_Work instruction_.
Continue the passage on infant respiratory distress syndrome below, beginning right after its final sentence.

╭─ Excerpt to read

Infant Respiratory Distress Syndrome (IRDS) — Symptoms and Treatment

In Lecturio ;) - Respiratory Distress Syndrome (RDS), also known as "Hyaline membrane disease", is caused by the deficiency of lung surfactant in a pre-term infant due to the immaturity of the lungs. The risk of RDS is inversely related to the gestational age, and, most commonly occurs in infants less than 28 weeks of gestational age. Neonatal respiratory distress syndrome is associated with high morbidity and mortality in pre-term infants and considered one of the most common causes of neonatal death. Respiratory distress syndrome should be differentiated from the other causes of respiratory distress after birth, which will be discussed in details in this article.

Premature infant

Etiology and Pathophysiology of IRDS

Discussing the normal lung development is important to understand the pathophysiology of neonatal respiratory distress syndrome.
Fetal lungs during the intrauterine life are not functional and filled with fluid, where the oxygen is delivered to the fetus through the placenta. Fetal lungs start to produce the surfactant during the third trimester of the pregnancy. The surfactant reduces tension within the alveoli, thereby preventing their collapse at the end of the expiration which may result in atelectasis, and facilitating the alveolar expansion.
Surfactant production
  • It’s synthesized by the alveolar type II cells by 20 weeks of gestation.
  • It appears in amniotic fluid between 28 and 32 weeks.
  • Mature levels are usually present after 35 weeks.
The major constituents of surfactant are:
  • Dipalmitoyl phosphatidylcholine (lecithin).
  • Apoproteins (surfactant proteins SP-A, -B, -C, -D).
  • Cholesterol.
Phosphatidylglycerol:
Phosphatidylglycerol level begins to rise in amniotic fluid after 35 weeks of gestation and is used as a marker for fetal lung maturity. Instead of high levels of phosphatidylglycerol in mature lungs, immature lungs contain a larger amount of phosphatidylinositol than a smaller amount of phosphatidylglycerol.
Synthesis of the surfactant depends on gestational age, pH, temperature and perfusion:
  • Gestational age: The earlier gestational age (prematurity), the more risk of RDS.
  • pH: Any clinical condition causes fetal acidosis and may result in diminished surfactant synthesis.
  • Temperatures: Such as cold stress can suppress surfactant synthesis.
  • Perfusion: Intrapartum asphyxia, hypovolemia or hypotension can suppress surfactant synthesis.
The primary problem of Respiratory Distress Syndrome (RDS) is surfactant deficiency in the premature lungs which results in higher surface tension; thus, greater pressure is required to expand the alveoli, and small airways leading to instability of the lung at end-expiration, low lung volume and decreased compliance. These changes may result in the collapse of portions of the lungs (atelectasis) leading to a mismatch between ventilation and perfusion, which causes hypoxia, hypercapnia, and acidosis.

╰─
╭─ Input data

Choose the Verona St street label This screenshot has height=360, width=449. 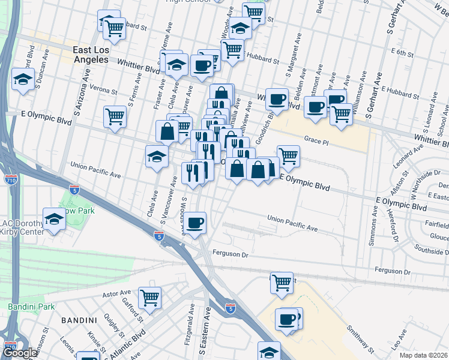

╰─

_Reply_.
The combination of hypoxia, hypercapnia, and acidosis may result in pulmonary arterial vasoconstriction with increased right-to-left shunting through the foramen ovale and ductus arteriosus → thus the pulmonary blood flow is decreased resulting in ischemia of surfactant-producing alveoli and the alveolar bed with subsequent effusion of proteinaceous material into the alveolar spaces, resulting in pulmonary edema and increased airway resistance.

Risk Factors of IRDS

  • Prematurity: The smaller the gestational age, the higher incidence of RDS.
  • Maternal Diabetes: Maternal hyperglycemia causes fetal hyperinsulinemia which antagonizes the action of cortisol; therefore delays the maturation of surfactant production in the lungs.
  • Cesarean section (C.S) without labor: A lack of stressful delivery results in reduced fetal cortisone production.
  • Perinatal asphyxia: Due to the hypoxemic injury if the alveolar cells type 2.
  • Male gender.

Clinical Manifestations of IRDS

The clinical manifestations arise mainly from the abnormal pulmonary function and the hypoxemia.

Symptoms of neonatal respiratory distress syndrome

RDS starts within minutes or hours after birth, and becomes progressively worse over the first 48 – 72 hours of life:
The affected infants are typically premature and show signs of respiratory distress:
  • Tachypnea.
  • Nasal flaring.
  • Expiratory grunting, which results from expiration against a partially closed glottis.
  • Cyanosis.
By auscultation:
  • Breath sounds may be normal or diminished with a harsh tubular quality.
  • Bilateral fine basal rales.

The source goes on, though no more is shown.